Structured benefit–risk assessment for enoxaparin, in the context of its label extension, for the extended treatment of deep vein thrombosis and pulmonary embolism, and prevention of its recurrence in patients with active cancer

Abstract Purpose Guidelines recommend low‐molecular‐weight heparins (LMWHs) for patients with cancer‐associated thrombosis. However, until recently, only dalteparin and tinzaparin were approved in the European Economic Area (EEA) for these patients. This study compares the benefit–risk profile of enoxaparin with dalteparin and tinzaparin for the extended treatment of deep vein thrombosis (DVT) and pulmonary embolism (PE), and prevention of recurrence in adult patients with active cancer. Methods A semi‐quantitative structured benefit–risk assessment was conducted for the label‐extension application of enoxaparin based on the benefit–risk action team descriptive framework: define decision context; determine key benefit and risk outcomes; identify data sources; extract data; interpret results. Results The key benefits were defined as reduced all‐cause mortality and venous thromboembolism (VTE) recurrence (including symptomatic DVT, fatal PE or non‐fatal PE); the key risks were major and non‐major bleeding of clinical significance, and heparin‐induced thrombocytopenia (HIT).
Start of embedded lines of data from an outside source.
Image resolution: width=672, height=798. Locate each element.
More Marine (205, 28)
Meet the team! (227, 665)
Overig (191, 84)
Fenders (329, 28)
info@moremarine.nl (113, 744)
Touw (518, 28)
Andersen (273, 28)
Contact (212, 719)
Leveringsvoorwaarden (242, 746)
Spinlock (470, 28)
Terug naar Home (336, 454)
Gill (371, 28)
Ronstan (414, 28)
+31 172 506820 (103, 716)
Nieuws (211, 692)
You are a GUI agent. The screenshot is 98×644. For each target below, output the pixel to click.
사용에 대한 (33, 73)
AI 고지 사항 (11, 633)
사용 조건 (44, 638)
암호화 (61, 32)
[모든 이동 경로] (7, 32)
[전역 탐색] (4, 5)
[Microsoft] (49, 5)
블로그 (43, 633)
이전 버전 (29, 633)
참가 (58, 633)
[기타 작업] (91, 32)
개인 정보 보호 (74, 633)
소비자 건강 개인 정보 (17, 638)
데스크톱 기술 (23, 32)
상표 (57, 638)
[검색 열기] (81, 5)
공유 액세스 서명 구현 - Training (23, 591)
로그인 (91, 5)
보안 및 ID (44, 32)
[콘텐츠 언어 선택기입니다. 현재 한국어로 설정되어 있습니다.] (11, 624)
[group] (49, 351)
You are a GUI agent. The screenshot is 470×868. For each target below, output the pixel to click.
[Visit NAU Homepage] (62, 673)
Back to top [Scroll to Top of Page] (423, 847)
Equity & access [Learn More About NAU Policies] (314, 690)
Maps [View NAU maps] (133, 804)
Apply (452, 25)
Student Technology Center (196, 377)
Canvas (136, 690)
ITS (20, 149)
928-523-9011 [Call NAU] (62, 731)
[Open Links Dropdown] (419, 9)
Enoxaparin demonstrated comparable effects for the reduction of VTE recurrence and all‐cause mortality versus other EEA‐approved LMWHs (dalteparin, tinzaparin). There was no evidence of a significant difference between enoxaparin and the comparator groups with regard to incidence of major and non‐major bleeding. The data on HIT were too limited to assess the difference between the two groups. Conclusions The assessment demonstrated a favourable benefit–risk profile for enoxaparin similar to that of other EEA‐approved LMWHs for the treatment of DVT and PE and the prevention of recurrence in patients with active cancer and thus supported the label‐extension approval.